A growing number of researchers are interested in the concept of behavioral momentum with couples. Couples seem to go through periods of ongoing improvement and other couples seem to go through periods of negative momentum. Theoretically, behaviorism has begun to focus more on romantic love.

==Efficacy compared to traditional behavioral couple therapy==
Integrative behavioral couples therapy seems to work slower in producing change initially but has led to a 71% improvement rate in couples. In addition, Integrative behavioral couples therapy does not produce as much change as traditional behavioral couples therapy but it does produce more acceptance. At two years 69% of the Integrative behavioral couples therapy group appears to be doing better, while only 60% of the traditional group does better, while marital satisfaction was also in greater favor for the integrative behavioral couples therapy group.
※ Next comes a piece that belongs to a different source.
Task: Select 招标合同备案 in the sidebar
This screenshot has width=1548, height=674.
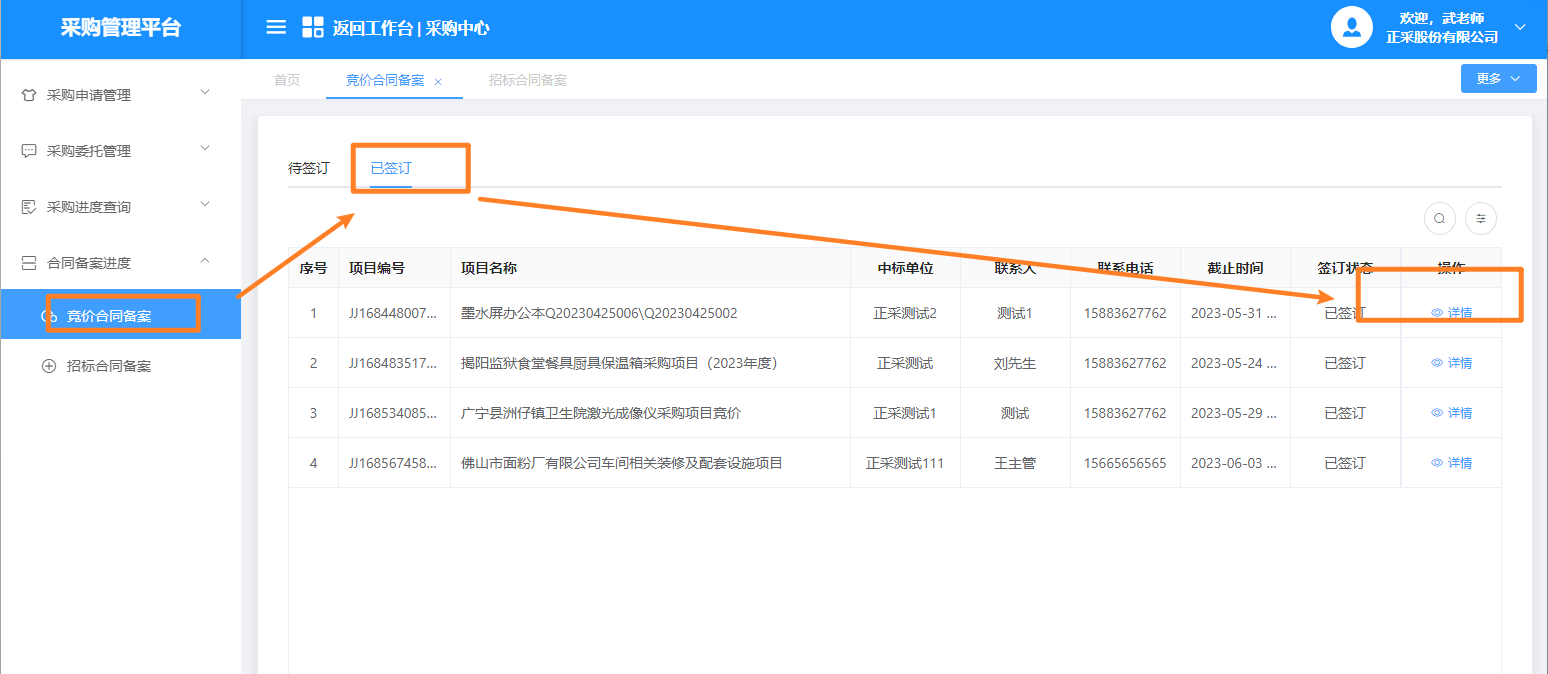Action: click(108, 366)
However, the traditional behavioral couples therapy group had a larger decline in negativity toward each other than did the integrative behavioral couples therapy group.

==Behavioral couples therapy after an affair==
Overall the state of the research of couples being treated specifically for marital infidelity is in its infancy. One study, looked at 19 couples who had an affair. This study found that both traditional behavioral couples therapy and integrative behavioral couples therapy were effective in increasing intimacy after the affair was disclosed. The authors suggested that this is good news for couples. A greater reliance on behavioral conceptualizations of romantic love intimacy and forgiveness may be helpful in easing the pain of such difficult situations.

==Behavioral assessment of couples==

Behavior analysis uses direct observation to determine the areas for intervention.

==Professional organizations==
The Association for Behavioral and Cognitive Therapies (ABCT) has an annual conference where couple researchers and therapists can present their recent work in the field. The ABCT Couples Special Interest Group is part of ABCT and is composed of researchers whose focus is intimate relationships or clinicians whose focus is couple therapy.

The Association for Behavior Analysis International (ABA:I) has a special interest group in Behavioral Counseling which has many couples therapists. ABA:I has two conventions per year on in the U.S. and one Internationally. Couples researchers and therapists often present at these conferences.

The World Center for Behavior Analysis offers a certification in behavior therapy that covers Integrative Behavioral Couples Therapy.